ABOUT THIS TASK –
Would you show every line from the records that holds "Candace"?

[Stored entries]
------------------------------

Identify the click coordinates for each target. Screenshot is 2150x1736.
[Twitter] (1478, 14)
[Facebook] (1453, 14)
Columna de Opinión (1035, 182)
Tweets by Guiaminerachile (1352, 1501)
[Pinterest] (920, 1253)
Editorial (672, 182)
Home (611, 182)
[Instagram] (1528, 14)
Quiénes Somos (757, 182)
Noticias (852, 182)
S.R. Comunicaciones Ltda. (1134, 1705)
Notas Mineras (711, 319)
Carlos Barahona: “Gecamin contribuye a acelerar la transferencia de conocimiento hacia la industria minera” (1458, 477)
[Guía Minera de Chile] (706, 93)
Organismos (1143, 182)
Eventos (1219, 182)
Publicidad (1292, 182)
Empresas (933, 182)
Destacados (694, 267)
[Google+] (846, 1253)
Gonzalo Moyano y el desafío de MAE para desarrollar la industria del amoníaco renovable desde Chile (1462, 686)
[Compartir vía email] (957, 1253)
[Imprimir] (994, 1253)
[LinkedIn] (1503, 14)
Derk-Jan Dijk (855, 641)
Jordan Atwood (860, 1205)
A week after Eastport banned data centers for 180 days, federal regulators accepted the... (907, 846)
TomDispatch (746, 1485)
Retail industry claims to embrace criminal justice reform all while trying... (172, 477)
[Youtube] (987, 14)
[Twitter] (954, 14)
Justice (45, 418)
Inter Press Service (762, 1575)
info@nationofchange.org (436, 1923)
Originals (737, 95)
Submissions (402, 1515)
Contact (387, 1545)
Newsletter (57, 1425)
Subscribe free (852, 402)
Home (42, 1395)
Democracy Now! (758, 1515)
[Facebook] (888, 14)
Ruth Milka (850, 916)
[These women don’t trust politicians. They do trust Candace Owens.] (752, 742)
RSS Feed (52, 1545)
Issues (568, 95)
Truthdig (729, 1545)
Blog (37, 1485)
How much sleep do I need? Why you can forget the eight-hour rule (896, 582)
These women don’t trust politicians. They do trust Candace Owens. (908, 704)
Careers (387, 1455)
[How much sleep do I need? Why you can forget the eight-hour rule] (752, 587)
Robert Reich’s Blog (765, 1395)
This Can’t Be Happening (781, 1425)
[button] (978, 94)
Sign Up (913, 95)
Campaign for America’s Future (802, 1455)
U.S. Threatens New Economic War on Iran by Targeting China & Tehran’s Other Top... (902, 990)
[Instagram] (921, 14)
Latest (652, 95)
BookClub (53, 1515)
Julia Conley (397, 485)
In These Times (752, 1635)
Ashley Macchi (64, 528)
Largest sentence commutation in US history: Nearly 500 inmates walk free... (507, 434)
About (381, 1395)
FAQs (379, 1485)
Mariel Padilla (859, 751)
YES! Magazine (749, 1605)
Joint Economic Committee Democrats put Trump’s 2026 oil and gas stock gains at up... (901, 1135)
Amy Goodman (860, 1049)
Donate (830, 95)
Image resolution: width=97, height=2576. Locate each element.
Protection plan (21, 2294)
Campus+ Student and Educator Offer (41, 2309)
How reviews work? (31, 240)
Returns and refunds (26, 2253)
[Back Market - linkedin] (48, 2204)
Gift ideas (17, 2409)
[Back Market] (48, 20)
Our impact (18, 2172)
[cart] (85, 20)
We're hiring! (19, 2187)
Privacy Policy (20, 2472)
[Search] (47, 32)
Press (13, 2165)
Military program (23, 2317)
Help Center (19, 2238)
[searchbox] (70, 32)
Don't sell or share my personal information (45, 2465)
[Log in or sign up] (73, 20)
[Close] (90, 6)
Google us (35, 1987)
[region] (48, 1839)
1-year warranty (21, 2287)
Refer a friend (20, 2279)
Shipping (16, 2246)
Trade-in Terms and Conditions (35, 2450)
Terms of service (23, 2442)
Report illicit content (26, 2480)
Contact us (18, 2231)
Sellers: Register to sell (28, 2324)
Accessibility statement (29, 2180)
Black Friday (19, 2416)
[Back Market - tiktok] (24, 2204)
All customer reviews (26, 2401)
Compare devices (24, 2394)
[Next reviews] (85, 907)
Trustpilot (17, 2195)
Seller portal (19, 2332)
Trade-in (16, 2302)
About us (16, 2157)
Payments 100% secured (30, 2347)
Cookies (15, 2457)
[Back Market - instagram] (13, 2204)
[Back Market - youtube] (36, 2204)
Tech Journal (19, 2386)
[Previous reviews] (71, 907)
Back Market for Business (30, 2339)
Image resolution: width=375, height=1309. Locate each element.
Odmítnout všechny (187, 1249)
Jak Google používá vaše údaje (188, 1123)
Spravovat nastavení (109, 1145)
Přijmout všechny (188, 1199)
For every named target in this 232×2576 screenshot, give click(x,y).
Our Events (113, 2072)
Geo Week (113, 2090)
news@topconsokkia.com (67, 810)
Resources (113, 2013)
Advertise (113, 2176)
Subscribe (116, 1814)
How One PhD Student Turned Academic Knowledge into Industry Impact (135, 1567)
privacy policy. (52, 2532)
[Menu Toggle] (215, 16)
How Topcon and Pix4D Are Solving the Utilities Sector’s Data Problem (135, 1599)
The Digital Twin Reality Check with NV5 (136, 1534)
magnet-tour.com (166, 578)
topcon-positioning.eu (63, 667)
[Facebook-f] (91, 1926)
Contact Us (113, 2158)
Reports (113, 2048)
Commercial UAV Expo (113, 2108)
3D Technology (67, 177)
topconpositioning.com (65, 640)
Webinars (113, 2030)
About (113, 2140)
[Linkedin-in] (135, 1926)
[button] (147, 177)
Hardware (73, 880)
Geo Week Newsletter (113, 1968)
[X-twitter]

------------------------------

OUTPUT –
[These women don’t trust politicians. They do trust Candace Owens.] (752, 742)
These women don’t trust politicians. They do trust Candace Owens. (908, 704)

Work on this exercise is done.